— BEGIN Source excerpt —
We often say that the centripetal force acting on a
turning car (turning left or right on a flat surface) is the
force to static friction. Here are questions about this.

I am pushing a cart which has four parallel wheels. The
applied force (from behind) is just big enough to keep
the speed constant. The child driver steers the front
wheels to the left (front wheels are no longer parallel
to the back wheels) and the cart starts turning left.

We say that the centripetal force is frictional. Must the
external pushing force be increased to make sure the
cart moves along a circle with the same constant speed
or not? How does the "extra force needed", if any,
depend on the radius of the path curvature?

If all four wheels were locked in the parallel orientation
then I would have to "push harder to compensate for the
sliding friction". So much about the cart for which I am
an external combustion engine. A pedaling cart has an
internal engine, the child. Does the power of that engine
(work per unit time) must increase when the curve is
negotiated?
— END Source excerpt —
— BEGIN Supplied information —
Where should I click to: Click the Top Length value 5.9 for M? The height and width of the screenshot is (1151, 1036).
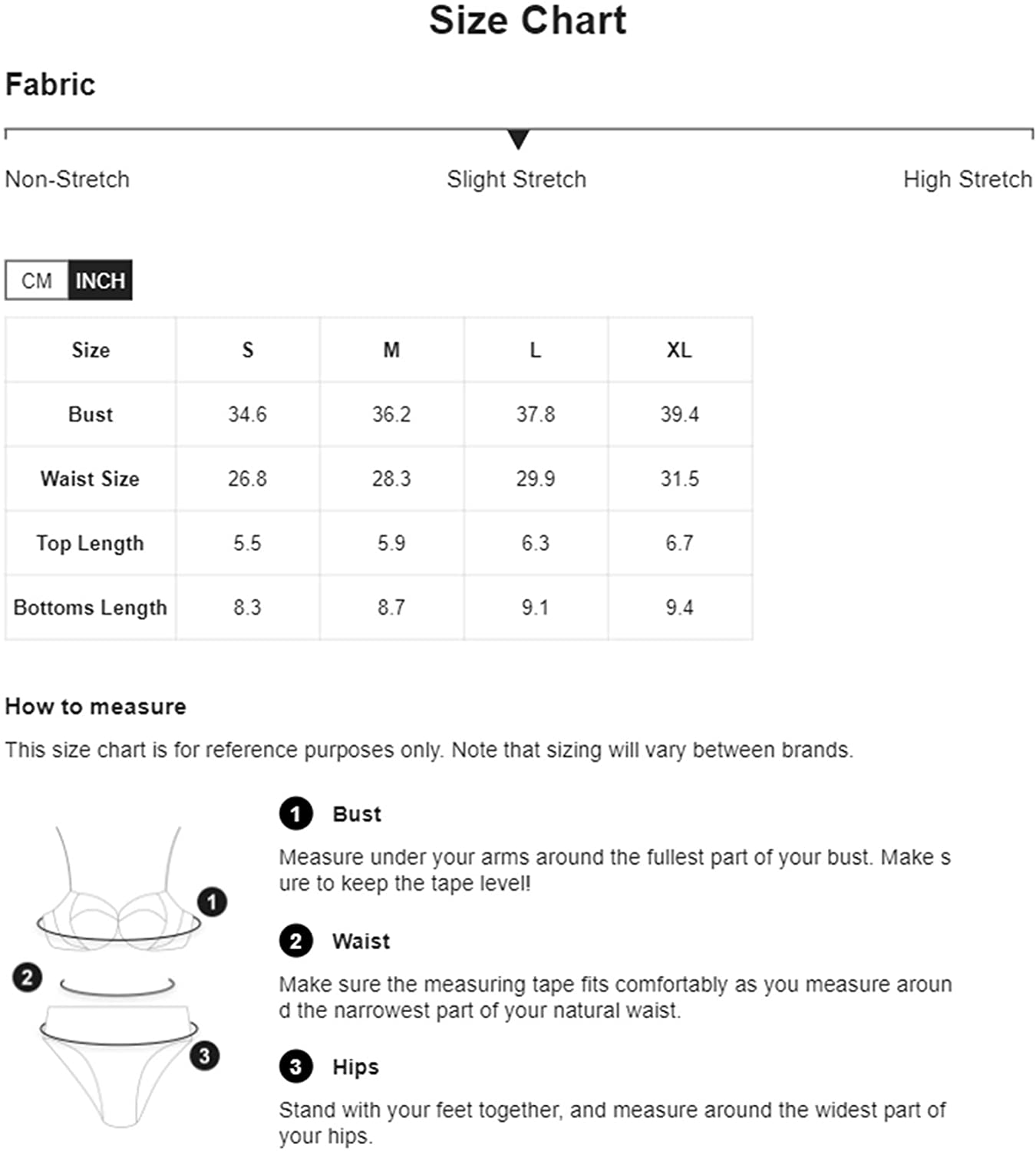click(x=391, y=543)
— END Supplied information —
Problems and tasks ▸
A) Update the passage about the turning cart so that, in the part that opens with the words containing "If all four" and closes with "negotiated?", "sliding friction" becomes "kinetic friction". Give that part again with the change.
B) Take the passage about the turning cart further, starting from where it stops.

Answers per task ▸
A)
If all four wheels were locked in the parallel orientation
then I would have to "push harder to compensate for the
kinetic friction". So much about the cart for which I am
an external combustion engine. A pedaling cart has an
internal engine, the child. Does the power of that engine
(work per unit time) must increase when the curve is
negotiated?

B)
Now a real car. To simplify we may ignore the engine
and assume that the initial speed (when the turning starts)
was already present. Suppose somebody was pushing the
car up to that initial moment. A four wheeled car is not a
particle. So how should I explain the centripetal force
acting on its center of mass when the front wheels are
not parallel to the back wheels?

A banked road is conceptually easier to deal with than
the flat road because here the centripetal force is mostly
gravitational. But the question of the "mechanism" by
which it appears at the center of mass when the front
wheels are no longer parallel to the back wheels must
still be answered, somehow. Help will be appreciated.
I am in Chapter 6 of Serway, pages 155 and 156.